Generate Data for Lewbel (2012) Triangular Model
Source:R/data-generation.R
generate_lewbel_data.Rd
Creates a dataset based on the triangular model with single-factor error structure that satisfies Lewbel's identifying assumptions. The data generating process uses a common factor structure for the errors to ensure the covariance restriction Cov(Z, \(\epsilon_1 \epsilon_2\)) = 0 is satisfied.
Arguments
- n_obs
Integer. Sample size.
- params
List. Parameters for the data generating process containing:
beta1_0, beta1_1: Parameters for first equation (beta1_1 can be a vector for multiple X)
beta2_0, beta2_1: Parameters for second equation (beta2_1 can be a vector for multiple X)
gamma1: Endogenous parameter (key parameter of interest)
alpha1, alpha2: Factor loadings for common factor U
delta_het: Heteroscedasticity strength parameter
- n_x
Integer. Number of exogenous X variables to generate (default: 1). If n_x > 1, beta1_1 and beta2_1 should be vectors of length n_x.
Value
A data.frame with columns Y1, Y2, epsilon1, epsilon2, and:
If n_x = 1: Xk, Z
If n_x > 1: X1, X2, ..., Z1, Z2, ... (one Z per X)
Details
The triangular model consists of two equations: $$Y_1 = X'\beta_1 + \gamma_1 Y_2 + \epsilon_1$$ $$Y_2 = X'\beta_2 + \epsilon_2$$
where Y_1 is the outcome variable, Y_2 is the endogenous regressor, X is a vector of exogenous variables, and \((\epsilon_1, \epsilon_2)\) are the structural errors.
The error structure follows a single-factor model: $$\epsilon_1 = \alpha_1 U + V_1$$ $$\epsilon_2 = \alpha_2 U + V_2$$
where U, V_1, and V_2 are mutually independent, and heteroskedasticity is introduced through the variance of V_2.

☆ ☆ ☆ ☆ ☆ ☆ ☆

▸ **Things to do**:
A: Repeat verbatim the passage of the Lewbel data-generation documentation, everything from "Generate Data for" down to "parameter of interest)".
B: Pick up the Lewbel data-generation documentation at the point where it stops and carry it forward.
The lines that follow have no connection to the documentation on generating Lewbel (2012) data.

▸ **Data shown**:

☆ ☆ ☆ ☆ ☆ ☆ ☆

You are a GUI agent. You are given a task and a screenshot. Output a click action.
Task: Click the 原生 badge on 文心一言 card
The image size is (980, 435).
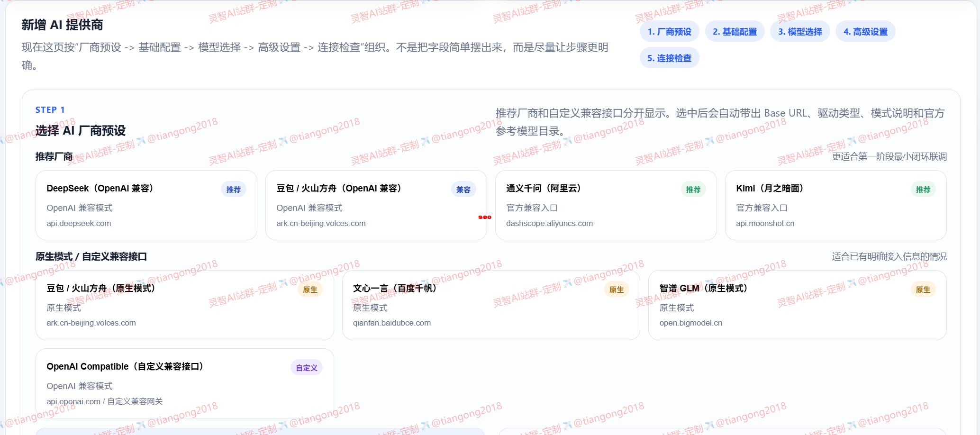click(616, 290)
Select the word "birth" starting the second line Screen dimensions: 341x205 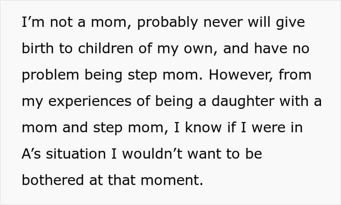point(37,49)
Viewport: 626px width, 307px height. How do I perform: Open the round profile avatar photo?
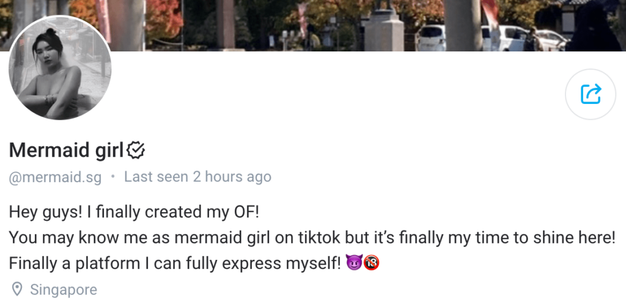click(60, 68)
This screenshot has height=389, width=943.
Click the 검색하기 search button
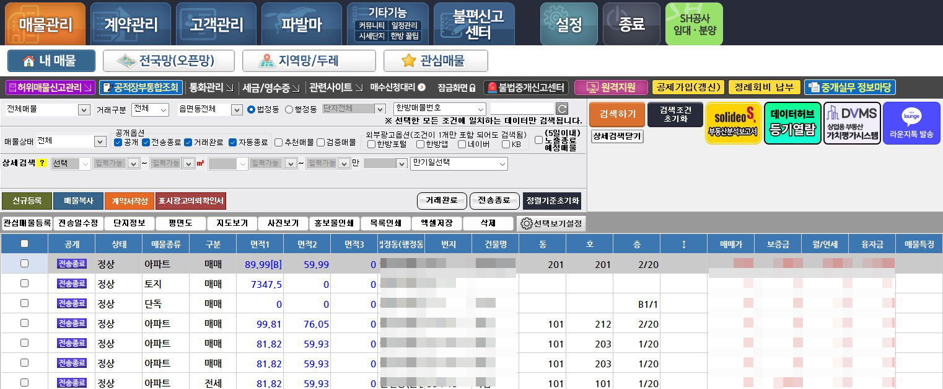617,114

☆ ☆ ☆ ☆ ☆ ☆ ☆

▸ **Responses by task**:
A:
Generate Data for Lewbel (2012) Triangular Model
Source:R/data-generation.R
generate_lewbel_data.Rd
Creates a dataset based on the triangular model with single-factor error structure that satisfies Lewbel's identifying assumptions. The data generating process uses a common factor structure for the errors to ensure the covariance restriction Cov(Z, \(\epsilon_1 \epsilon_2\)) = 0 is satisfied.
Arguments
- n_obs
Integer. Sample size.
- params
List. Parameters for the data generating process containing:
beta1_0, beta1_1: Parameters for first equation (beta1_1 can be a vector for multiple X)
beta2_0, beta2_1: Parameters for second equation (beta2_1 can be a vector for multiple X)
gamma1: Endogenous parameter (key parameter of interest)

B:
The data generating process uses a unified approach for both single and multiple X:
For each j: Z_raw_j ~ Uniform(0, 1) independently
X_j = Z_raw_j
Z_j = Z_raw_j - mean(Z_raw_j) (centered for use as instrument)
For heteroskedasticity:
If n_x = 1: Z_het = Z_raw
If n_x > 1: Z_het = mean(Z_raw_1, ..., Z_raw_k)
V_2|Z_het ~ N(0, 0.5 + 2Z_het) (variance equals 0.5 + 2Z_het)
References
Lewbel, A. (2012). Using heteroscedasticity to identify and estimate mismeasured and endogenous regressor models. Journal of Business & Economic Statistics, 30(1), 67-80. doi:10.1080/07350015.2012.643126
See also
verify_lewbel_assumptions
for testing the assumptions,
run_single_lewbel_simulation
for using this data in simulations
Examples
if (FALSE) { # \dontrun{
# Single X variable (backward compatible)
params <- list(
beta1_0 = 0.5, beta1_1 = 1.5, gamma1 = -0.8,
beta2_0 = 1.0, beta2_1 = -1.0,
alpha1 = -0.5, alpha2 = 1.0, delta_het = 1.2
)
data <- generate_lewbel_data(1000, params)
# Multiple X variables
params_multi <- list(
beta1_0 = 0.5, beta1_1 = c(1.5, 3.0), gamma1 = -0.8,
beta2_0 = 1.0, beta2_1 = c(-1.0, 0.7),
alpha1 = -0.5, alpha2 = 1.0, delta_het = 1.2
)
data_multi <- generate_lewbel_data(1000, params_multi, n_x = 2)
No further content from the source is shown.